En ouverture des travaux, Chakib Alj a situé la rencontre dans un contexte macroéconomique qu’il a qualifié de porteur. « Cette rencontre intervient dans un contexte particulièrement porteur pour notre économie. Les projections pour 2026 annoncent une croissance supérieure à 5 %. L’inflation est maîtrisée. Les recettes fiscales progressent à un rythme soutenu, avec une hausse de plus de 14 % en 2025 », a-t-il affirmé. Selon lui, cette dynamique traduit un enchaînement vertueux entre investissement public, activité économique et mobilisation des ressources budgétaires. « Nous sommes clairement engagés dans un cercle vertueux : davantage d’investissements publics génèrent plus d’opportunités pour les entreprises, stimulent la croissance et renforcent les recettes fiscales, ce qui permet à l’État de réinvestir et d’amplifier cette dynamique », a-t-il ajouté.

Le président de la CGEM a toutefois rappelé que la progression des recettes fiscales doit, selon la Confédération, reposer prioritairement sur l’élargissement de l’assiette, la formalisation du secteur informel, la croissance économique et la montée en gamme du tissu productif national. Il a également insisté sur la nécessité de compléter la réforme fiscale par un chantier de refonte des taxes locales, considéré comme un levier de cohérence et de simplification pour les entreprises.

De son côté, Younes Idrissi Kaitouni a dressé un bilan des réformes engagées ces dernières années, estimant qu’elles ont atteint « un stade de maturité marqué par des résultats tangibles ». Il a mis en avant l’évolution des recettes fiscales, qui ont atteint 291 milliards de dirhams entre 2021 et 2025, soit une progression de 74 %, avec un poids porté à 24,6 % du produit intérieur brut. Selon lui, cette dynamique ne résulte pas d’un alourdissement de la pression fiscale, mais d’un élargissement de l’assiette et d’un renforcement des mécanismes de conformité et de lutte contre la fraude.

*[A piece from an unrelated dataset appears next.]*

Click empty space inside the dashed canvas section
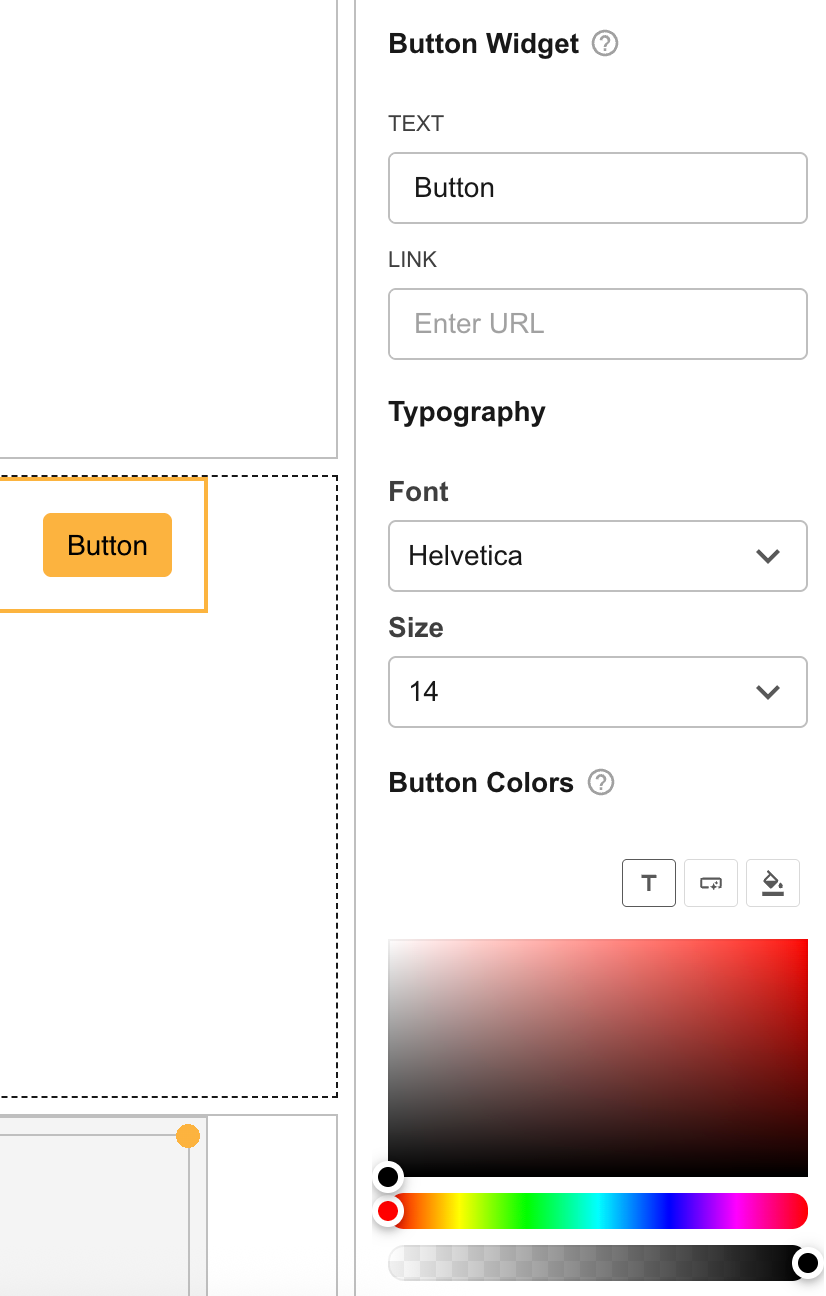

Le Directeur Général des Impôts est revenu sur la réforme de l’Impôt sur les sociétés (IS), dont les recettes sont passées de 47,7 milliards de dirhams à 100,3 milliards de dirhams sur la période considérée. Cette évolution, a-t-il expliqué, reflète à la fois la vitalité de l’activité économique et l’amélioration de la lisibilité du cadre fiscal. Il a également souligné la montée en puissance des remboursements et restitutions fiscaux, qui ont atteint 25 milliards de dirhams en 2025, traduisant, selon lui, une gestion plus efficiente et un soutien accru à la trésorerie des entreprises.

Concernant la taxe sur la valeur ajoutée (TVA), Younes Idrissi Kaitouni a indiqué que la réforme engagée vise à assurer la neutralité de cette taxe pour les entreprises, à travers l’alignement progressif des taux et l’amélioration des mécanismes de remboursement. Il a précisé que l’administration adapte également le dispositif fiscal aux nouveaux modèles économiques, notamment numériques, afin de garantir des conditions de concurrence équitables entre opérateurs nationaux et internationaux.

Enfin, le Directeur Général des Impôts a mis l’accent sur la modernisation de l’administration fiscale, inscrite dans la vision stratégique 2024-2028 de la DGI. Celle-ci repose sur la digitalisation des procédures, le renforcement du pilotage par les profils de conformité et l’amélioration de l’expérience usager. L’objectif affiché est d’instaurer un climat durable de sécurité juridique et de confiance entre l’État et l’entreprise.